Quercetin Regulates Microglia M1/M2 Polarization and Alleviates Retinal Inflammation via ERK/STAT3 Pathway

Retinal inflammation is a pivotal characteristic observed in various retinal degenerative disorders, notably age-related macular degeneration (AMD), primarily orchestrated by the activation of microglia. Targeting the inhibition of microglial activation has emerged as a therapeutic focal point. Quercetin (Qu), ubiquitously present in dietary sources and tea, has garnered attention for its anti-neuroinflammatory properties. However, the impact of Qu on retinal inflammation and the associated mechanistic pathways remains incompletely elucidated. In this study, retinal inflammation was induced in adult male C57BL/6 J mice through intraperitoneal administration of LPS. The results revealed that Qu pre-treatment induces a phenotypic shift in microglia from M1 phenotype to M2 phenotype. Furthermore, Qu attenuated retinal inflammation and stabilized the integrity of the blood-retina barrier (BRB). In vitro experiments revealed that Qu impedes microglial activation, proliferation, and migration, primarily via modulation the ERK/STAT3 signaling pathway. Notably, these actions of Qu significantly contributed to the preservation of photoreceptors. Consequently, Qu pre-treatment holds promise as an effective strategy for controlling retinal inflammation and preserving visual function.

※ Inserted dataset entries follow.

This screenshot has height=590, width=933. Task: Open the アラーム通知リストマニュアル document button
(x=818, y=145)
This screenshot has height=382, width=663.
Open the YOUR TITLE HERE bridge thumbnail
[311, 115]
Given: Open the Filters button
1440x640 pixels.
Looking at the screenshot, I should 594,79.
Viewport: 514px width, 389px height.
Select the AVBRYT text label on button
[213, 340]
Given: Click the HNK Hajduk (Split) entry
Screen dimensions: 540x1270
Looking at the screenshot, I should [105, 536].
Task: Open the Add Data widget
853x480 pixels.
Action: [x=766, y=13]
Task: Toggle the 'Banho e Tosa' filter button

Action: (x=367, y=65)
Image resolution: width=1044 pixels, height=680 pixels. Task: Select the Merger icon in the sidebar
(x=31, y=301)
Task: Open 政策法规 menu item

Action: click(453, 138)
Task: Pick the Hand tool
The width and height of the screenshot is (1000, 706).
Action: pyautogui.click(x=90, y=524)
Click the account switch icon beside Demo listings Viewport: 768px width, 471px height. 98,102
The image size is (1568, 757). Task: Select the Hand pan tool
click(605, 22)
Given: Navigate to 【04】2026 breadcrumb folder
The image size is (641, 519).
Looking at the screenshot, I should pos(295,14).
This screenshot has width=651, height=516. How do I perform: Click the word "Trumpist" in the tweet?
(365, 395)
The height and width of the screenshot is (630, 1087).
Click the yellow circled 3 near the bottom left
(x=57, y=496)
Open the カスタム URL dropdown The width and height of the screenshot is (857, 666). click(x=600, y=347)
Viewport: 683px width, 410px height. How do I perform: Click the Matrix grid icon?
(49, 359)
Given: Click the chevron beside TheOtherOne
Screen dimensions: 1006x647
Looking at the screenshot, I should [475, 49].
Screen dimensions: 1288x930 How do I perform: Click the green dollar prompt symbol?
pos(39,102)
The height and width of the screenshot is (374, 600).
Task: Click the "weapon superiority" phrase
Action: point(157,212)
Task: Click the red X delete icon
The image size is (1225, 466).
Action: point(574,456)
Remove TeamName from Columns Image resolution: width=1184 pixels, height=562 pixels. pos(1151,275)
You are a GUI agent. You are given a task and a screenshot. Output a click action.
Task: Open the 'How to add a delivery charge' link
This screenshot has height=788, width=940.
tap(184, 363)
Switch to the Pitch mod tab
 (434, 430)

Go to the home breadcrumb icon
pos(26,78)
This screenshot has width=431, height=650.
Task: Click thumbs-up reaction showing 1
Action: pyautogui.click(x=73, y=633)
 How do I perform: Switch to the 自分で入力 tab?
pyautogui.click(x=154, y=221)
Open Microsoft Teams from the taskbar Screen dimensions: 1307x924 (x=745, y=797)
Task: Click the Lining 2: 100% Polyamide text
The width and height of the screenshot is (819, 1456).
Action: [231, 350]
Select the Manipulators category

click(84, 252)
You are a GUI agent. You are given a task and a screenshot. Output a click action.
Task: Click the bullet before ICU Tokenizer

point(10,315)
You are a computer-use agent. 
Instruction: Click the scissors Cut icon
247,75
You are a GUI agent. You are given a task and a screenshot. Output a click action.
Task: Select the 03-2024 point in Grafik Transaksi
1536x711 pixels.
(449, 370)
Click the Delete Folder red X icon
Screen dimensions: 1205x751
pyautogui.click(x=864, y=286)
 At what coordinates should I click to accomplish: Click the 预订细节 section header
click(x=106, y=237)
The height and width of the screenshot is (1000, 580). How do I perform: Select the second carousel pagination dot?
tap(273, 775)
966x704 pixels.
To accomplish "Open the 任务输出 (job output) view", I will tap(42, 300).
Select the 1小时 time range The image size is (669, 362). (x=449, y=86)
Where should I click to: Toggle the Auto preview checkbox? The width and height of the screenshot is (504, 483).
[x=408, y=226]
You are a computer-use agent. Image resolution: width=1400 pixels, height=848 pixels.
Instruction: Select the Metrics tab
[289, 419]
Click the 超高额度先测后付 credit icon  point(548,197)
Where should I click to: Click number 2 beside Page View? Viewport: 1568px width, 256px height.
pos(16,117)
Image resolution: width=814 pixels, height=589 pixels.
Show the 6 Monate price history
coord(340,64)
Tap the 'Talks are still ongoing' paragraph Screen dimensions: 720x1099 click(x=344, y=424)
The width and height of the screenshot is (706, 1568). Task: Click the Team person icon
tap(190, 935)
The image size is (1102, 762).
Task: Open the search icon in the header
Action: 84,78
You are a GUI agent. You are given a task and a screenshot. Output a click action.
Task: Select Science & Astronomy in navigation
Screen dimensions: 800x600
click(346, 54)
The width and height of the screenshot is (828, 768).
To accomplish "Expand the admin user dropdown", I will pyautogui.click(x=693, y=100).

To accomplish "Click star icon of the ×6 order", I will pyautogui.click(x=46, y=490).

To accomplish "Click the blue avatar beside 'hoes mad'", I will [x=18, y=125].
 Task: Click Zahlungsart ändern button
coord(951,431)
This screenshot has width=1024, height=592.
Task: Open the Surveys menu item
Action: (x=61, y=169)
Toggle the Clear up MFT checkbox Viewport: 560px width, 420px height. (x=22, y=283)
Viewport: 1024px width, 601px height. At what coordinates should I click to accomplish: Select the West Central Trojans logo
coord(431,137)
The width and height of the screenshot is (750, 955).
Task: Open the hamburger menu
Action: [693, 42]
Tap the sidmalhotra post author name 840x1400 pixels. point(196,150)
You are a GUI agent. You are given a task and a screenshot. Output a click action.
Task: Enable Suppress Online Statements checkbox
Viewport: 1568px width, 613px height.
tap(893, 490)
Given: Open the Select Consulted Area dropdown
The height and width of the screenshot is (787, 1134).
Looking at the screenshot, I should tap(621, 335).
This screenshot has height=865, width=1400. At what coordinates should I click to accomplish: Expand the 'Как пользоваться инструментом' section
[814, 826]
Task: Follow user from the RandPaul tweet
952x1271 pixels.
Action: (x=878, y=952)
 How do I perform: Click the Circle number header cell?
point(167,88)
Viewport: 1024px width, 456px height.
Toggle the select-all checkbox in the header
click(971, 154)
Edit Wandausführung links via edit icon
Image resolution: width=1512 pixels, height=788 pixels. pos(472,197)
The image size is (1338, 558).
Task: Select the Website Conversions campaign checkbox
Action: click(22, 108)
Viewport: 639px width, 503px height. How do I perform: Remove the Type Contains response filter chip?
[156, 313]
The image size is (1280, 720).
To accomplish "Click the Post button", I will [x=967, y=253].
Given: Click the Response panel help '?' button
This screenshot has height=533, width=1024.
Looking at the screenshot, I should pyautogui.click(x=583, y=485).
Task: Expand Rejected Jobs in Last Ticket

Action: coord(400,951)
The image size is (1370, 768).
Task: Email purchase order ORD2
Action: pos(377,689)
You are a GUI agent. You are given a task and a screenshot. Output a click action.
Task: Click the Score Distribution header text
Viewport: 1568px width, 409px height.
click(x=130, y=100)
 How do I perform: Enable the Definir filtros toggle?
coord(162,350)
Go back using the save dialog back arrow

Graphical AbstractExposure to LPS, microglia undergo activation and polarization towards the M1 phenotype. The activation of the cellular ERK/STAT3 signaling pathway resulted in the release of a multitude of cytokines. This cascade disrupts the BRB and damage the photoreceptors. In contrast, Qu intervenes in this process by inhibiting the ERK/STAT3 pathway, facilitating a transition in cellular polarization towards the anti-inflammatory M2 phenotype.